07/06/08

Um mês de quarentena

A vida cansa. O Verão está quase aí e a selecção Scolari prepara-se para mais um mês de paciência moída, esperas a jogadores, desvario de jornalistas em reportagem, peregrinações de autocarro, lamentações escatológicas de Pacheco Pereira e outras deambulações pelo lado mais negro da alma humana.

Avanço pelo cinismo dentro, claro, admitindo que talvez, reafirmo, talvez, passe este mês colado ao ecrã, de jogo em jogo, adequando horário laboral às melhores partidas e aos jogos da selecção. Eu sei que assim será, mas bem que me poderiam poupar os preliminares e o cigarrinho posterior. Vamos falar claro: não quero telejornais infindáveis sobre a dieta dos jogadores, os treinos dos jogadores, as mulheres dos jogadores, a ausência de vida sexual dos jogadores, as fãs dos jogadores, os velhos da aldeia que vêem a banda passar sem que a banda se digne a parar por eles (mas um microfone, esse, pára por qualquer coisa); aceito um pouco de comentário do Luís Freitas Lobo ou do António Tadeia, mas por favor não convidem o Oliveira do alho no balneário ou o Artur "olho negro" Jorge para dissertar sobre o trabalho do seleccionador ou as vicissitudes do apoio de um país à selecção; transmitam na televisão as grandes partidas de campeonatos de outros tempos, mas evitem os vislumbres dos toques do Ronaldo (apesar de andarem pelo You Tube umas imagens fantásticas de Ronaldinho e outros jogadores da selecção brasileira a curtirem com a bola num treino); podem mostrar entrevistas do Eusébio a falar do Mundial de 66, mas recusem o facilitismo da conversa com o emplastro sobre as decisões tácticas do seleccionador nacional.
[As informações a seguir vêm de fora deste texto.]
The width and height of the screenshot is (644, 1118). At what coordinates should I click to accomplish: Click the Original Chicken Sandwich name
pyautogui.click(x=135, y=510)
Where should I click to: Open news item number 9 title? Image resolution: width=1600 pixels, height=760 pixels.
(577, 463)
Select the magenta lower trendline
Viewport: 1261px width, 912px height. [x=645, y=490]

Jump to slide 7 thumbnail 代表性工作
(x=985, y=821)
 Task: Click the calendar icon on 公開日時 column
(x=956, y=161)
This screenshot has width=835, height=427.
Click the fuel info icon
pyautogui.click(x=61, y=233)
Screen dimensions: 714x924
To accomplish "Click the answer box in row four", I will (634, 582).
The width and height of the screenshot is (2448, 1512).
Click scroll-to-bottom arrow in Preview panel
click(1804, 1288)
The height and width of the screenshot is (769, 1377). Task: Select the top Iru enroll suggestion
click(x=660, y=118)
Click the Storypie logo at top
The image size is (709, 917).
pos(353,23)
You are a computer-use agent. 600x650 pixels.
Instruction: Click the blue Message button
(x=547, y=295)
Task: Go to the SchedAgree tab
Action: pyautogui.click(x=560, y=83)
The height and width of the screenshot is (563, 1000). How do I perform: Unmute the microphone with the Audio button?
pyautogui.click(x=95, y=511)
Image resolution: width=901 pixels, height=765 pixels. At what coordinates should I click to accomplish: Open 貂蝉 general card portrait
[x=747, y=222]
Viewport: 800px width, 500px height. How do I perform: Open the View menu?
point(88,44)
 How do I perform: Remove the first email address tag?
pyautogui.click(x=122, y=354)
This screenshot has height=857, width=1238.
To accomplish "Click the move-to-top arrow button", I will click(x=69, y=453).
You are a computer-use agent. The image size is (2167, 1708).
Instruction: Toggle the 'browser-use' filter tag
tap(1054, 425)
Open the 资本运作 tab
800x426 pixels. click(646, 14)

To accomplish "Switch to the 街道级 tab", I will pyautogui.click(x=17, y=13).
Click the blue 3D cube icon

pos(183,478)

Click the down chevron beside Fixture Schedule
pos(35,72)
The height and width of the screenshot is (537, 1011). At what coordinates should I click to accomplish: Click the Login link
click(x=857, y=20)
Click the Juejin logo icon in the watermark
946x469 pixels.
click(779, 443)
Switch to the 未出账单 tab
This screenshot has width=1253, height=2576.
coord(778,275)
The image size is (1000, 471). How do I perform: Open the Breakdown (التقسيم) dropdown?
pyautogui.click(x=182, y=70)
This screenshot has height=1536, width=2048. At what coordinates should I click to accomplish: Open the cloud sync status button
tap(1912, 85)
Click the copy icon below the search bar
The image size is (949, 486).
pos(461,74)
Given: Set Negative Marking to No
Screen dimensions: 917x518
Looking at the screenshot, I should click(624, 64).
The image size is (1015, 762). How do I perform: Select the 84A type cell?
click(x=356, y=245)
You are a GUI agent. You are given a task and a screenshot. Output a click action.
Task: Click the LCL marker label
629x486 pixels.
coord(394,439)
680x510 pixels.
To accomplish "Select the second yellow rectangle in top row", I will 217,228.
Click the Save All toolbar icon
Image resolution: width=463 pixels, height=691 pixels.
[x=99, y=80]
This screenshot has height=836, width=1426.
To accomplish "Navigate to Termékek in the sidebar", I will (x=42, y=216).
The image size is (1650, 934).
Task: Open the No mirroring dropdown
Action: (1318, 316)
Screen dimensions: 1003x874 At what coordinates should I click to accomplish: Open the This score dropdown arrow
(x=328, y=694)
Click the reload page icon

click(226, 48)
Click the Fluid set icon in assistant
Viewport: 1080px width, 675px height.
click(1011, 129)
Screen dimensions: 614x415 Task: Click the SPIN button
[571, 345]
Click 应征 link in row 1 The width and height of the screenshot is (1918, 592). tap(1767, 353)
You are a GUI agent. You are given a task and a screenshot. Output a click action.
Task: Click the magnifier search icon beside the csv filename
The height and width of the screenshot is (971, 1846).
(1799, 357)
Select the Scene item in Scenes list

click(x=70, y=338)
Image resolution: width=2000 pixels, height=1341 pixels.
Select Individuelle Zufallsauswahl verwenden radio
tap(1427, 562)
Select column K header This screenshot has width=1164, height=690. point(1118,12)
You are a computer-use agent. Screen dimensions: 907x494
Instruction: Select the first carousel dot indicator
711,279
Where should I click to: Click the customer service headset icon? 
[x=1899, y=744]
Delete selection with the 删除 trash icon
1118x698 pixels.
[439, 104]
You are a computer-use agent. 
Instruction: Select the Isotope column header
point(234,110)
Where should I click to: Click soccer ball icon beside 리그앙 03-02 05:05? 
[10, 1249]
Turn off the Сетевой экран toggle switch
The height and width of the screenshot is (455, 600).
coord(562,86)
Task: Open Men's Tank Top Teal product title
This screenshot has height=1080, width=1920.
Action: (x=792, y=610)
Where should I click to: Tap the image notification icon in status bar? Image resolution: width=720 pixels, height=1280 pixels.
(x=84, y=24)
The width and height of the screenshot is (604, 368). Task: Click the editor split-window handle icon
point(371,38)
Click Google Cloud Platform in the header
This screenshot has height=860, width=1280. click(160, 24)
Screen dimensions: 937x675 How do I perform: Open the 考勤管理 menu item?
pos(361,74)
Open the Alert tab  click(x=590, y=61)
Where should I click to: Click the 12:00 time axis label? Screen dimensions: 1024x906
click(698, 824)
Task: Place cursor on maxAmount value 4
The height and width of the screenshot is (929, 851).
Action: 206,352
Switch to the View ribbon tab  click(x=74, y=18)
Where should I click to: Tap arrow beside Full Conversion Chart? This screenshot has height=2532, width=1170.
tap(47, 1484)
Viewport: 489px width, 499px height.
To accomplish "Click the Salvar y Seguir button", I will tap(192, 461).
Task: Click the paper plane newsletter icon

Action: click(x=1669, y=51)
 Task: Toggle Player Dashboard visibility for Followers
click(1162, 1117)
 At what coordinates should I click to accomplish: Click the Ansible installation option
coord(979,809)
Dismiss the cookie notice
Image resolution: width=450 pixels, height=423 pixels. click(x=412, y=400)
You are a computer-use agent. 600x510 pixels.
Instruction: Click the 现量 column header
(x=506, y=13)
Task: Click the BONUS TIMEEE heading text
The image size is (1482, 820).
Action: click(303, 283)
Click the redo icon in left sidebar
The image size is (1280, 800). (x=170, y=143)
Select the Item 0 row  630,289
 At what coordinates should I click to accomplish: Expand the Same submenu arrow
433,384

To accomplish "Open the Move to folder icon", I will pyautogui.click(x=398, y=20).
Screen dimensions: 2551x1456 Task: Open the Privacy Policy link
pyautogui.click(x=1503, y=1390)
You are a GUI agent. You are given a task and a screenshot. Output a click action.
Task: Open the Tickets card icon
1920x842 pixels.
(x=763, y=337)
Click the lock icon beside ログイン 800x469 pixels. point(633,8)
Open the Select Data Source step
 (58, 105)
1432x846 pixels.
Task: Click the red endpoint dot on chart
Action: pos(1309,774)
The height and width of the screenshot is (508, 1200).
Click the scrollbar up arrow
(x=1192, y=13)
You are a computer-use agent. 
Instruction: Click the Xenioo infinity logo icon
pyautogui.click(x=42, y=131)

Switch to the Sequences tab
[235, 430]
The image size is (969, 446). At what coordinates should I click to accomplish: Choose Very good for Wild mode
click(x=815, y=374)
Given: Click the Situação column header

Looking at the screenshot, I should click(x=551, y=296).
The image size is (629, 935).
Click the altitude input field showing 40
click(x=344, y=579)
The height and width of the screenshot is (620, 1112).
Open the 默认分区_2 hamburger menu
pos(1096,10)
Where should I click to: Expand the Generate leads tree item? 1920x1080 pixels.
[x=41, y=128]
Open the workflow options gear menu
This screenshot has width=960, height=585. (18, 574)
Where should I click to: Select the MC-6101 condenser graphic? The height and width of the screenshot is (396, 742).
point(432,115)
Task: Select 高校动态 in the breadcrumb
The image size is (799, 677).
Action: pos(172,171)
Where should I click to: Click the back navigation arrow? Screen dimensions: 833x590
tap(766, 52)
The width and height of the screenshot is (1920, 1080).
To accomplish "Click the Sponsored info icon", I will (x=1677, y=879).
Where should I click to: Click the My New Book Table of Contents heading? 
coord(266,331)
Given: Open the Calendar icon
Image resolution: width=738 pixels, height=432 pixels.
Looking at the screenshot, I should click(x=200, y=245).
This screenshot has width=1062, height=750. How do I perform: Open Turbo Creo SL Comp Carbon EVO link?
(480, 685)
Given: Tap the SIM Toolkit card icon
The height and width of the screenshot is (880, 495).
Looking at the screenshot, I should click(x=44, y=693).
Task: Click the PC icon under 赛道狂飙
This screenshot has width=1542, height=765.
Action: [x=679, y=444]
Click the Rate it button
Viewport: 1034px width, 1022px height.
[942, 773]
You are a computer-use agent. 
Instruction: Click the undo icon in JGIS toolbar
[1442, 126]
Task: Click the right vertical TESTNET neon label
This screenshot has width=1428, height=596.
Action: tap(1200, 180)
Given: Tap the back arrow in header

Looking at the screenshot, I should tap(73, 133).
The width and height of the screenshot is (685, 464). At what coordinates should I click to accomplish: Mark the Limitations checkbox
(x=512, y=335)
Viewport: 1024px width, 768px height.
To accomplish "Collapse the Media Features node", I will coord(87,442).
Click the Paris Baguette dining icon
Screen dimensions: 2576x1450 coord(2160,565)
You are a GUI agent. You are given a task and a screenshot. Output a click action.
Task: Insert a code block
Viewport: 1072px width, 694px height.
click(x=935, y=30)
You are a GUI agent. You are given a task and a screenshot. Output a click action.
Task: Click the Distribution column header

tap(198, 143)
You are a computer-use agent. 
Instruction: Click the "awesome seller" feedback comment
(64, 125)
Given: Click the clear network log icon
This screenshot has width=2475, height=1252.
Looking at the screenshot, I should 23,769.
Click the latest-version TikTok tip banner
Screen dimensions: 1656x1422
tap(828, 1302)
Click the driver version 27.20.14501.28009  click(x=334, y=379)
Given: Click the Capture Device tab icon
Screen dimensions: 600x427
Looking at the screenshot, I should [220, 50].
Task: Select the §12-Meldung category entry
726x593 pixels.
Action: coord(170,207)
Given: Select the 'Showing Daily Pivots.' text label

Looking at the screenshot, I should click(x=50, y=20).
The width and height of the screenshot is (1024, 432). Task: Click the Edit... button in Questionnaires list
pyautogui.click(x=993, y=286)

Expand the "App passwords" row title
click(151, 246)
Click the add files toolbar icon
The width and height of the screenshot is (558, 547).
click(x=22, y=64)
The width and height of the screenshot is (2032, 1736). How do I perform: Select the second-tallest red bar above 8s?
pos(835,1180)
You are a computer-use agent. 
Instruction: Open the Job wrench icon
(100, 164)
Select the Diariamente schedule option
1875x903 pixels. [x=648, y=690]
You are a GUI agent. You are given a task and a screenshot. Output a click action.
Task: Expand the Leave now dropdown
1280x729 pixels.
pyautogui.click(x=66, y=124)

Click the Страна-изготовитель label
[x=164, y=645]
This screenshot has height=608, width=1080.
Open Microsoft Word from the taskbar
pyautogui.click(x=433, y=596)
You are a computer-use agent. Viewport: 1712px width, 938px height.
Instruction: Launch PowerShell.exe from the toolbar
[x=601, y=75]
Eu sei que posso escolher: mudar de canal, desligar o televisor, sentar-me a ler um livro - ou até voltar a ligar o aparelho e aproveitar para ver na Eurosport as retransmissões de partidas clássicas de antigos campeonatos. Mas, por defeito cultural (a minha portugalidade), queixo-me. Um mês de paz e sossego (relativos), de cerveja na mão e comemorações na rua, alegria para esquecer o cansaço da vida, uma dieta contida de transmissões sem gordura, sem refegos e enchidos para dar cabo do colesterol e da paciência.

A maior conquista de Scolari? Pôr um país inteiro um mês de quarentena. Aposto: se Cristo voltar à Terra em Freixo-de-Espada-à-Cinta, bem no centro da aldeia, ninguém o notará; Portugal prepara-se para se exilar de si próprio.